Sly and the Family Stone were once one of the happiest rock groups of all time – c'mon, listen to pioneering funk-rock tunes like "Stand," "Everyday People" and "I Want To Take You Higher" and tell me a smile doesn't break across your face.
But then something happened, and Sly Stone got into a funk. The result was an album that was a stark departure from the past, brooding, downbeat and solemn. That 1971 disc, There's A Riot Goin' On, is also one of their finest moments, a snapshot of a strange time in the American psyche. Vietnam-era disillusionment blends with the rise of the Black Power movement and thoughts of a long-ago homeland, Africa, creating a kind of concept album that could almost be subtitled, "death of the dream."
Now it's been remastered with crisp sound as part of Epic/Legacy's reissuing of the entire Sly and the Family Stone catalog. The new albums mark the 40th anniversary of Sly's first record deal, and all seven discs in the catalog also have new liner notes and bonus tracks.
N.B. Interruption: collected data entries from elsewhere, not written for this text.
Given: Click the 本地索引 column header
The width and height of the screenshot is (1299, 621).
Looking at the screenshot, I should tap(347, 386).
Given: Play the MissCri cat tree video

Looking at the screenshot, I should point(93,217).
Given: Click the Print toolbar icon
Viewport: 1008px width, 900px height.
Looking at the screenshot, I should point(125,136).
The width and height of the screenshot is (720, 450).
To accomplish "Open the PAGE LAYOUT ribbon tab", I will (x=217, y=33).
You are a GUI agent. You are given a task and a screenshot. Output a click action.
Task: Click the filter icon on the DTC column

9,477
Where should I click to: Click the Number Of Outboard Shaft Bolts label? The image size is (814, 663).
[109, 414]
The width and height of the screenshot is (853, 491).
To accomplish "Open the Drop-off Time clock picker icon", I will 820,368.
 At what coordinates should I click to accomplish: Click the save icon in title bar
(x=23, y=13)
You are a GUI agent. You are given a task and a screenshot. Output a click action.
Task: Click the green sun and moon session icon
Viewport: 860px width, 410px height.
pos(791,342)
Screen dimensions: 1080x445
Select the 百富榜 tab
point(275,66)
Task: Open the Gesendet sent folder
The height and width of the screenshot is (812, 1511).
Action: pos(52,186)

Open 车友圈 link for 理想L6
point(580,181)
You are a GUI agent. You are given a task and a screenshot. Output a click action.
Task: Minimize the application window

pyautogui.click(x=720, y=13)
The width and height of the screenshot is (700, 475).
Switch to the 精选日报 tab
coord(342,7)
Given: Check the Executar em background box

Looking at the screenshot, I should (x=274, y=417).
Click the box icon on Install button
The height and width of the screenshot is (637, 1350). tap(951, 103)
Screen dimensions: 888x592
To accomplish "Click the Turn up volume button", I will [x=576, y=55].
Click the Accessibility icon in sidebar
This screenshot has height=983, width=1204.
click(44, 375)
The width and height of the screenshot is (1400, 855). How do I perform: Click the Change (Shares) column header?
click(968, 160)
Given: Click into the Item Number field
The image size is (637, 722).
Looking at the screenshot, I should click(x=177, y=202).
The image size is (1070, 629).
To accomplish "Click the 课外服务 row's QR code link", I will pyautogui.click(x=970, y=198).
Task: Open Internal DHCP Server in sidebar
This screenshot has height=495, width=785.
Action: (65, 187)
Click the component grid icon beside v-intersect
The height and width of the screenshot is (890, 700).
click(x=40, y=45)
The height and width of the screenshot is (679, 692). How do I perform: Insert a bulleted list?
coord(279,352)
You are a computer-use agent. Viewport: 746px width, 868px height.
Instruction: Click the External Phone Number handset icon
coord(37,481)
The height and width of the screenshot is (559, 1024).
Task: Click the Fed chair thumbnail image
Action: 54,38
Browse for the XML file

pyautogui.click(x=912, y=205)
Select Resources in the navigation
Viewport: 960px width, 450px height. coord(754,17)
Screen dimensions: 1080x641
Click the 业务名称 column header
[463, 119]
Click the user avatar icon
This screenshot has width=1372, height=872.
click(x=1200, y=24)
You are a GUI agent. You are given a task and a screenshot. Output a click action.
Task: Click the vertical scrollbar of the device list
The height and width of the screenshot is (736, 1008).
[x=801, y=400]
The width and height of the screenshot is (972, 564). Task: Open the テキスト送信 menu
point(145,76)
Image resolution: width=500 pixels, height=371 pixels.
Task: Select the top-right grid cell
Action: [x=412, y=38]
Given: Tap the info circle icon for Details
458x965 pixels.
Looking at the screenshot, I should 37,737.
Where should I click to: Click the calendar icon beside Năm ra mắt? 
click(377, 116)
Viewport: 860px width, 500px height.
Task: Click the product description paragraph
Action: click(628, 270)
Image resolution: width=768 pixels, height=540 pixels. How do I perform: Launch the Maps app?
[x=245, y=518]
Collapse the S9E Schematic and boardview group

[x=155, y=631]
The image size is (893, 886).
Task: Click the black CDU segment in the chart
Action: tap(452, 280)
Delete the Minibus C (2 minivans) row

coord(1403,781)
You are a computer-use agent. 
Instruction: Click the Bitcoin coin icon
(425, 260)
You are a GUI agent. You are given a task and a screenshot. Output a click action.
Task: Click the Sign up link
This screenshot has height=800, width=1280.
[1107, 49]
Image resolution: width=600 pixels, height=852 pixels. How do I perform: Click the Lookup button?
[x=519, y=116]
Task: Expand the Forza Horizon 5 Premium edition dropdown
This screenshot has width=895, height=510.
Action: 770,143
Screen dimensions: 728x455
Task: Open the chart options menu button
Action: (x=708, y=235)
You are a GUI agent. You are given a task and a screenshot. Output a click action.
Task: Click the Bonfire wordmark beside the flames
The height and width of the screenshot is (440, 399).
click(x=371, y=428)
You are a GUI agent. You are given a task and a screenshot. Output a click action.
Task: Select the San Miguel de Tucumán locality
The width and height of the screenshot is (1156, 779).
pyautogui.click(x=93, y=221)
The menacing, simmering, often murky drift of Riot threw off a lot of fans of the Family Stone. The lyrics are often barely audible, and even the cheery moments seem underlined by sadness. "Family Affair" is the album's only real hit single – and Sly's final #1 record – but even it has a bleary, forlorn quality. The strung-out, agonizingly pretty "You Caught Me Smilin'" is hardly the cheery jingle it might have been, recorded by the band a few years before. The lengthy seven minute-plus jams of "Africa Talks To You (The Asphalt Jungle)" or "Thank You For Talkin' To Me Africa" provide the center of Riot; brooding tunes that wind in and out around themselves in circles, spiraling down into the center of Sly's soul.